[Material for locating described items]
-*-*-

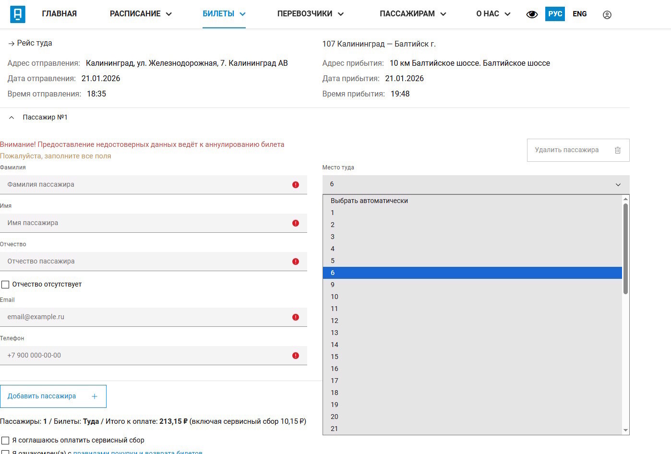Click error icon in Фамилия field
Image resolution: width=671 pixels, height=454 pixels.
tap(296, 185)
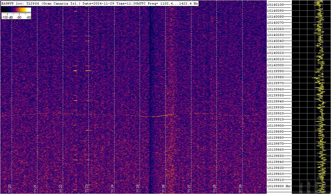The image size is (331, 194).
Task: Click the EA8BVP callsign in header
Action: pyautogui.click(x=6, y=4)
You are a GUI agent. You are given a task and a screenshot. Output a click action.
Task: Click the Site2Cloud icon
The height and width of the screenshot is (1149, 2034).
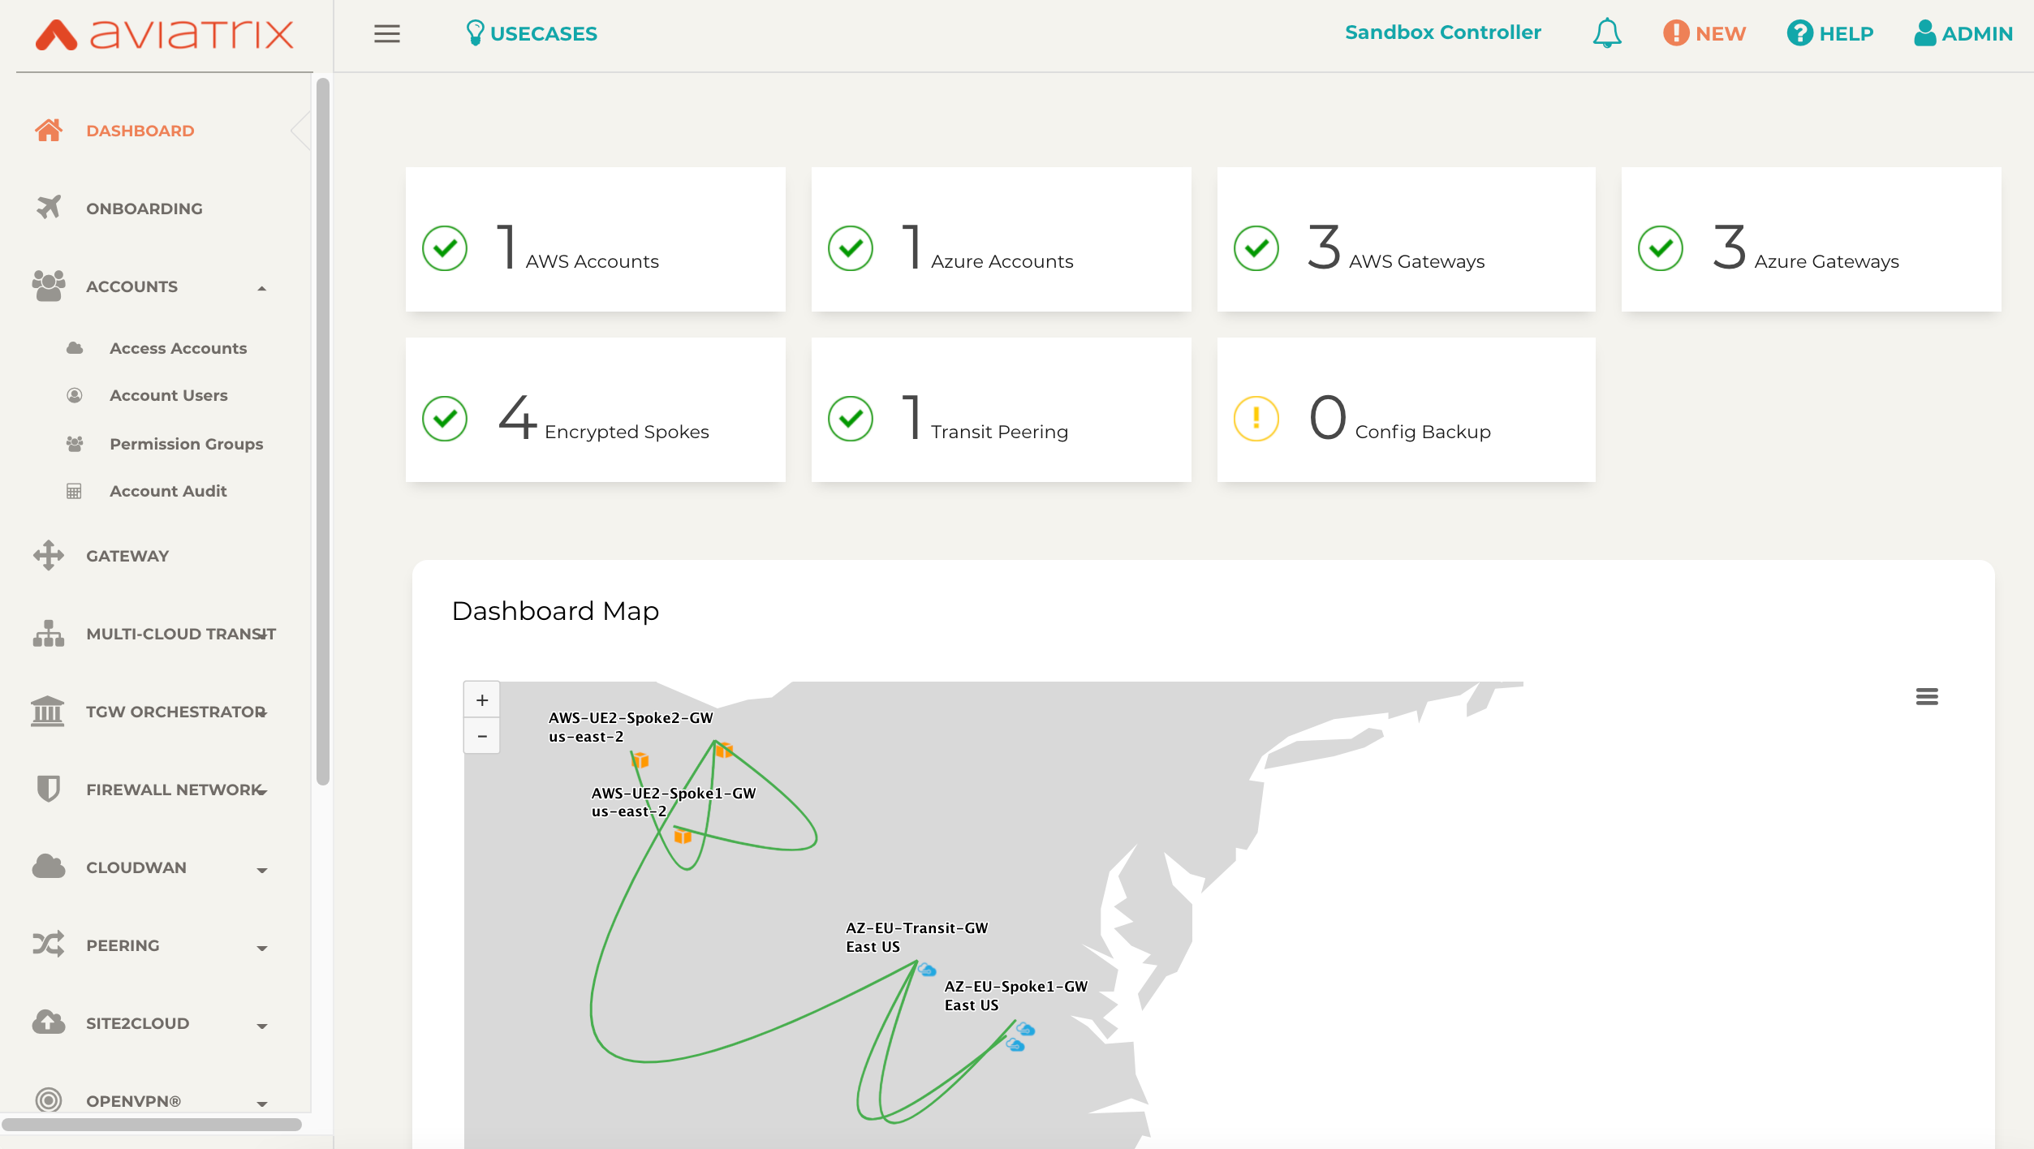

-*-*-

**Task directions:** Copy every line of the material above word for word, omitting the pictures.

**Result for this exercise:**
Click error icon in Фамилия field
Image resolution: width=671 pixels, height=454 pixels.
tap(296, 185)
The image size is (331, 194).
Task: Click the EA8BVP callsign in header
Action: pyautogui.click(x=6, y=4)
You are a GUI agent. You are given a task and a screenshot. Output a click action.
Task: Click the Site2Cloud icon
The height and width of the screenshot is (1149, 2034).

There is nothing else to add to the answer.